These are notes on the talk that Tamar F. Barlam, M.D. of Keep Antibiotics Working gave at the ICCI office in Des Moines today.

As we have previously learned, she confirmed that an Inter-agency Government Task force has stated that antibiotic resistance is "a growing menace to all people." and without action, treatments for common infections "will become increasingly limited and expansive, and in some cases nonexistent."

There is, however, good news.  The antibiotic resistant genes are a burden to bacteria and will be discarded if not needed, so when antibiotic use decreases, as it has in many European countries, antibiotic resistant bacteria decrease as well, and the remaining strains can be controlled with antibiotics.

Until then, however, antibiotic resistant microbes will continue to be a growing problem.  There is documentation that microbes that have become resistant to one antibiotic soon develop resistance to other antibiotics, even in the absence of those other antibiotics.  They also become resistant to heavy metals such as mercury and arsenic.

The antibiotic resistant microbes have been shown to move directly from the animals to their handlers and on into the community at large.  The largest concentration of microbes will be in the animals, the next largest in the farmer and his family and less yet in the nearby urban community.  In Nebraska a 12 year old boy had a strain that was resistant to 13 different antibiotics.  It was traced directly to his father's animals.

The genes are found in plastids and these plastids can be transferred from one species to another, moving, for example, from Salmonella to E. coli.

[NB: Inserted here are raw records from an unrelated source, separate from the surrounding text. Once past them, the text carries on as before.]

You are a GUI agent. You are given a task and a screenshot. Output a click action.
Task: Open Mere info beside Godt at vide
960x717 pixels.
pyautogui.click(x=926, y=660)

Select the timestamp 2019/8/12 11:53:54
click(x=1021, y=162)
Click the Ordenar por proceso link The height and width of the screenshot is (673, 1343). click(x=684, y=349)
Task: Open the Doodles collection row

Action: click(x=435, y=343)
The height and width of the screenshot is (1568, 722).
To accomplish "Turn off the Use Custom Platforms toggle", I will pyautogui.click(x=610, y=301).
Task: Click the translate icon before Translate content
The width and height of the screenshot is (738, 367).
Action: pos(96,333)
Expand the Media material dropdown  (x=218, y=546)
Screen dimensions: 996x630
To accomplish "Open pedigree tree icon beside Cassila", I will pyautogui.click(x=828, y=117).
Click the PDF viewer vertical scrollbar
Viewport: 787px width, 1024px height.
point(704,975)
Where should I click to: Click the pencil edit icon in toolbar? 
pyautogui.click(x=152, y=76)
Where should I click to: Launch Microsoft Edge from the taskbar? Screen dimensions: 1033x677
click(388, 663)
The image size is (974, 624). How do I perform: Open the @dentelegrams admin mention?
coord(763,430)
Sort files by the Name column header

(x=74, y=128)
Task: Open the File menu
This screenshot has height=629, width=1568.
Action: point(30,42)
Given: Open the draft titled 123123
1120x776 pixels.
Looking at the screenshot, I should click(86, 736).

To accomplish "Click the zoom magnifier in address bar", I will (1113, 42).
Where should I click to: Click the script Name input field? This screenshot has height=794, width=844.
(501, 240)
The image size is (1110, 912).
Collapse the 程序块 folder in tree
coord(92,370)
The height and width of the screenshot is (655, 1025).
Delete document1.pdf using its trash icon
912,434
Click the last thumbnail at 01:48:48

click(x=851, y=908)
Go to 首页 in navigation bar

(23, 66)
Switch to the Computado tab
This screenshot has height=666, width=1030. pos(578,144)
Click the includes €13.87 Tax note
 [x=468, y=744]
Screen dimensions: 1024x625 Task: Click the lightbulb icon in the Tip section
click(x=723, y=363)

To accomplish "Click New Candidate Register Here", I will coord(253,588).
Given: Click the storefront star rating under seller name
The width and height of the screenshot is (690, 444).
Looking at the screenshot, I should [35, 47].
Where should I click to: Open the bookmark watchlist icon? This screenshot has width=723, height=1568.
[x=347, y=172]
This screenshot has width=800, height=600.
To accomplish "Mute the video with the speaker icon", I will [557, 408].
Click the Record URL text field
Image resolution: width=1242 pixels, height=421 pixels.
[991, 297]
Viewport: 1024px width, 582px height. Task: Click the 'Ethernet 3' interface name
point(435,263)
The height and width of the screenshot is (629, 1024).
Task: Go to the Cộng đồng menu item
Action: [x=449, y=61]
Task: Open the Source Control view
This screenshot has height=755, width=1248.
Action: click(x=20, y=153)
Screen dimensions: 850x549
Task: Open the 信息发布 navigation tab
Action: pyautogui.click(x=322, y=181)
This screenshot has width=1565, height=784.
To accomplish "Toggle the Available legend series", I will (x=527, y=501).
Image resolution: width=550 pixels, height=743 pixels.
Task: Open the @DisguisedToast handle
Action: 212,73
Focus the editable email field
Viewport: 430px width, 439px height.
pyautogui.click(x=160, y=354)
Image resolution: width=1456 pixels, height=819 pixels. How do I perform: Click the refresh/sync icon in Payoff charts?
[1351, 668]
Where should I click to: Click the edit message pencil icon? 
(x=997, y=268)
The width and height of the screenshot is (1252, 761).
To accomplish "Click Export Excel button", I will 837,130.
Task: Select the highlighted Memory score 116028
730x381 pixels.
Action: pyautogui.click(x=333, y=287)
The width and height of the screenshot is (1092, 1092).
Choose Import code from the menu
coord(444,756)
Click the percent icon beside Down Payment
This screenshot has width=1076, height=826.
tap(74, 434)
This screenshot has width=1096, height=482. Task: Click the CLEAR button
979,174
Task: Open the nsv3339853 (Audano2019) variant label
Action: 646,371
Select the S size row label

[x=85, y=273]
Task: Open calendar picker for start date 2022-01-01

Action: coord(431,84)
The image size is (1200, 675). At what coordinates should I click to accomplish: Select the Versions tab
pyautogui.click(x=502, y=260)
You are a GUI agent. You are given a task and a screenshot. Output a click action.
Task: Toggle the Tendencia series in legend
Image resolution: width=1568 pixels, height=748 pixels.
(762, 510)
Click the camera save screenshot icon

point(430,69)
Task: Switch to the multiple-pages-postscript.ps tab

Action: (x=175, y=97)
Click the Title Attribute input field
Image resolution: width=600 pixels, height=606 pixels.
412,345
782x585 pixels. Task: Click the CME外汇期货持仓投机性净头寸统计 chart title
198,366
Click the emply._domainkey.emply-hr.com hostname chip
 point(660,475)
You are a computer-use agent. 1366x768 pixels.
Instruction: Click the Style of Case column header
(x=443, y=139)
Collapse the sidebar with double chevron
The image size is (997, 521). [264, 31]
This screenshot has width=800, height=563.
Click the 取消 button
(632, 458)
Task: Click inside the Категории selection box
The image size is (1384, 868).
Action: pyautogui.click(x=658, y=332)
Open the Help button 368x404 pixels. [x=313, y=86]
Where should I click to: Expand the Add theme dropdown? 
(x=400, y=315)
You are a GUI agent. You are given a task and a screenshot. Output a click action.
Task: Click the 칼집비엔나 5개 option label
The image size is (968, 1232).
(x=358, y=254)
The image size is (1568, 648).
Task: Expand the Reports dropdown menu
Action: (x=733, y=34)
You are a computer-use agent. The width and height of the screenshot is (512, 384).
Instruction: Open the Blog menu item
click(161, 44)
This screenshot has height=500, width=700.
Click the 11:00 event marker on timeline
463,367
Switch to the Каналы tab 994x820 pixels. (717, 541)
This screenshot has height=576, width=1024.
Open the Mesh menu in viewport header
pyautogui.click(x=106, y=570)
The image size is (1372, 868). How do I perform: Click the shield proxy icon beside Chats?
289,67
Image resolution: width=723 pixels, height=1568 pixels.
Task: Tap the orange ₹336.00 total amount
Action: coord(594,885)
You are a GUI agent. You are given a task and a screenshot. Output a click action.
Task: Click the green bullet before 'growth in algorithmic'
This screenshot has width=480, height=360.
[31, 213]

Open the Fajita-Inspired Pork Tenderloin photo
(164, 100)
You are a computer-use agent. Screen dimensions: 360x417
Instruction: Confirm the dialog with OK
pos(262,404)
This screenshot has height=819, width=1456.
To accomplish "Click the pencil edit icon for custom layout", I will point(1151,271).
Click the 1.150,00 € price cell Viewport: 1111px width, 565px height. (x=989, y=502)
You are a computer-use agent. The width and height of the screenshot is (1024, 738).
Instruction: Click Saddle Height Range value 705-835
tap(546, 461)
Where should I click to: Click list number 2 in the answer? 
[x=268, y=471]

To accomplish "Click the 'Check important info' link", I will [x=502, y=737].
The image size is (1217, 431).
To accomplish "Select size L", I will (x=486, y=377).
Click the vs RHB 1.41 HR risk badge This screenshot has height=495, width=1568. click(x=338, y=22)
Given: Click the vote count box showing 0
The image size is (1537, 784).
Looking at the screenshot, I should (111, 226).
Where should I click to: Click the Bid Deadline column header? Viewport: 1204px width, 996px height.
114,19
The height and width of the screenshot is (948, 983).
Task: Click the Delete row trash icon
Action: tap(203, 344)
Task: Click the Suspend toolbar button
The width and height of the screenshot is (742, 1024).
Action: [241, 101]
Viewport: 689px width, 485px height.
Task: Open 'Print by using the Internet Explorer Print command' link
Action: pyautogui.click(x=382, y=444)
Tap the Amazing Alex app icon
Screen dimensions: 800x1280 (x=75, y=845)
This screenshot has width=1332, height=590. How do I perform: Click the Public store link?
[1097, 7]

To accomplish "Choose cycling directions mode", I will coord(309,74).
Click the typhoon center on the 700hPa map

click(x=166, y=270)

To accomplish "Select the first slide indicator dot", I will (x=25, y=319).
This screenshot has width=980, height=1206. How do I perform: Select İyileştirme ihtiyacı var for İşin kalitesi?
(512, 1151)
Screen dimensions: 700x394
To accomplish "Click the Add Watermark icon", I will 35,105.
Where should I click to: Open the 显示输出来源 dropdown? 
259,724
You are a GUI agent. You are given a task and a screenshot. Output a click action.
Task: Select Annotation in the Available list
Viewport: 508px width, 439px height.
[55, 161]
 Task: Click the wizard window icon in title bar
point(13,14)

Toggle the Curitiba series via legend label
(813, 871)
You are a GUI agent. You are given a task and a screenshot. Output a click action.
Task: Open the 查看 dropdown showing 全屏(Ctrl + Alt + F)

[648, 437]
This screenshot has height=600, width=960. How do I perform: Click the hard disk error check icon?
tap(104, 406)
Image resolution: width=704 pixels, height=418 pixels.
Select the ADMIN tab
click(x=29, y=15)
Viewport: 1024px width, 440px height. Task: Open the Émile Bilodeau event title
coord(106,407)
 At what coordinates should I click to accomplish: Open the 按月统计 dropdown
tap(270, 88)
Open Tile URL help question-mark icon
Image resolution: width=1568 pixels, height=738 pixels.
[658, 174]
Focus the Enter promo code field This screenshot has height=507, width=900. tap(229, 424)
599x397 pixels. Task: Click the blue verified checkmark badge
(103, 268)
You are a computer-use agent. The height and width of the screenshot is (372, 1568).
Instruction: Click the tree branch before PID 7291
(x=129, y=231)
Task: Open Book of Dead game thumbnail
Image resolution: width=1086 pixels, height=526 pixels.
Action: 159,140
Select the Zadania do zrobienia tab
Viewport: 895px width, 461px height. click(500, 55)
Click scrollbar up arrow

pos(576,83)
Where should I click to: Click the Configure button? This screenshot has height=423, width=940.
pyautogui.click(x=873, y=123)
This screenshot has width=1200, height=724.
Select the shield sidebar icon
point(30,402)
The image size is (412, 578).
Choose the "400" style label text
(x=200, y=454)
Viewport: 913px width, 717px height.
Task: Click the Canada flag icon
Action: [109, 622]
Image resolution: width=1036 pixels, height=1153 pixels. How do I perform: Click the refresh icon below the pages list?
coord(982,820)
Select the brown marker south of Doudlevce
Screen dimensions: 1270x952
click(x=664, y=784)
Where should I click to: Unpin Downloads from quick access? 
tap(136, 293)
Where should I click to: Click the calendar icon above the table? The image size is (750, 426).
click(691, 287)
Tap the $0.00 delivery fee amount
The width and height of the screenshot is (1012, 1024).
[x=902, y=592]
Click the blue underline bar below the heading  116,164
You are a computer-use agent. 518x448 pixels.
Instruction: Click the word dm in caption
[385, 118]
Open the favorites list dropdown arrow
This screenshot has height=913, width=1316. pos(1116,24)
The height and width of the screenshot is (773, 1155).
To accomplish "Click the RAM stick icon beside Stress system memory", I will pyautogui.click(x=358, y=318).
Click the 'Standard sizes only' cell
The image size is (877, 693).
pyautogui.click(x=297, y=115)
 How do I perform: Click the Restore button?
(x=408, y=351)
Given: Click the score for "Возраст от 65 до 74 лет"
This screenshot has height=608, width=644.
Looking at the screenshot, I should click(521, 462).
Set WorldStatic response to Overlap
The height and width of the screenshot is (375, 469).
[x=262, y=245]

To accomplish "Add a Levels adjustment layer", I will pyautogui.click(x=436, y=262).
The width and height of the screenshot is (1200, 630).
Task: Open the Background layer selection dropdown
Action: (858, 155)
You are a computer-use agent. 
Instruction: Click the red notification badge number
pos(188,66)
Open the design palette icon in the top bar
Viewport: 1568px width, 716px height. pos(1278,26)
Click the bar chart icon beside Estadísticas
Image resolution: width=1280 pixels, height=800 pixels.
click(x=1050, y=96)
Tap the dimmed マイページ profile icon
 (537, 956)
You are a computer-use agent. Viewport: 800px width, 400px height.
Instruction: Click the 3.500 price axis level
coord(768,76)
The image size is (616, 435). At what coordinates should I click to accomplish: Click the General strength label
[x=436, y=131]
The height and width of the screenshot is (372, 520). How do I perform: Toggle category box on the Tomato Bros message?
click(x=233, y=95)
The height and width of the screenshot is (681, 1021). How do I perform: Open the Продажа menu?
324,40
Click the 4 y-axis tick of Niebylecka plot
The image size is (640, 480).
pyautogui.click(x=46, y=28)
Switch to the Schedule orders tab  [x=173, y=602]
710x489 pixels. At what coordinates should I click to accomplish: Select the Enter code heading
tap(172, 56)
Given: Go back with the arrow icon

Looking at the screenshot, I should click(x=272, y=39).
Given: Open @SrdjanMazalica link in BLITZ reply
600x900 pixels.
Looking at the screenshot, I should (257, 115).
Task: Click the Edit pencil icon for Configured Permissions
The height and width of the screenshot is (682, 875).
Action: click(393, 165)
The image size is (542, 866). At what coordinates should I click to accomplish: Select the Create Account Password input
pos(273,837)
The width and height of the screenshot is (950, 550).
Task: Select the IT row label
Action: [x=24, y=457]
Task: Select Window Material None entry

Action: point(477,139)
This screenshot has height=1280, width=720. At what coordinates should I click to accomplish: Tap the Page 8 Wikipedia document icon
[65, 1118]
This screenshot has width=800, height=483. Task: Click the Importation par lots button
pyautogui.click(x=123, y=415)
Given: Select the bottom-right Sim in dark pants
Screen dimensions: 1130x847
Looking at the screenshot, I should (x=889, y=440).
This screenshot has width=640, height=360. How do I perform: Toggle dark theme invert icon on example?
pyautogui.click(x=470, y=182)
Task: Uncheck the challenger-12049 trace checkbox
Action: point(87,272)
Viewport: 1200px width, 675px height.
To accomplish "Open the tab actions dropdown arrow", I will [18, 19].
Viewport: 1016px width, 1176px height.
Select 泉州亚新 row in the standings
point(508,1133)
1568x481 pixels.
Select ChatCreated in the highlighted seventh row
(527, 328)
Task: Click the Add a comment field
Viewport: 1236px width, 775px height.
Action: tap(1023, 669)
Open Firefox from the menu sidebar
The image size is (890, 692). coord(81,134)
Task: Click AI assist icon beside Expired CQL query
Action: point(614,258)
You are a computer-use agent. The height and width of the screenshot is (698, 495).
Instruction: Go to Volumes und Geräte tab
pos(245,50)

The resistant microbes have been shown to move from the building off the farm into the water and are being transported by streams.

Antibiotic resistant microbes mean more expensive and longer treatments for humans the annual additional medical cost runs into the billions of dollars. Healthy animals are receiving more that eight times the amount of antibiotics that are being used for humans.  95% of the antibiotics fed to swine are also used for human sickness. Close confinement means that if a few animals are sick, all of them have to be treated.

A recent study showed that one in five ground meat samples had Salmonella and over 80% of poultry for human consumption is contaminated with Campylobacter.

Many of you may have had the experience of talking to a CAFO owner who will say he doesn't feed antibiotics to his animals.  One participant told us a feed salesman told her if she raised chickens without feeding them antibiotics they would all die. Because of the generally filthy conditions confinement animals live in, antibiotics are probably necessary for them to survive.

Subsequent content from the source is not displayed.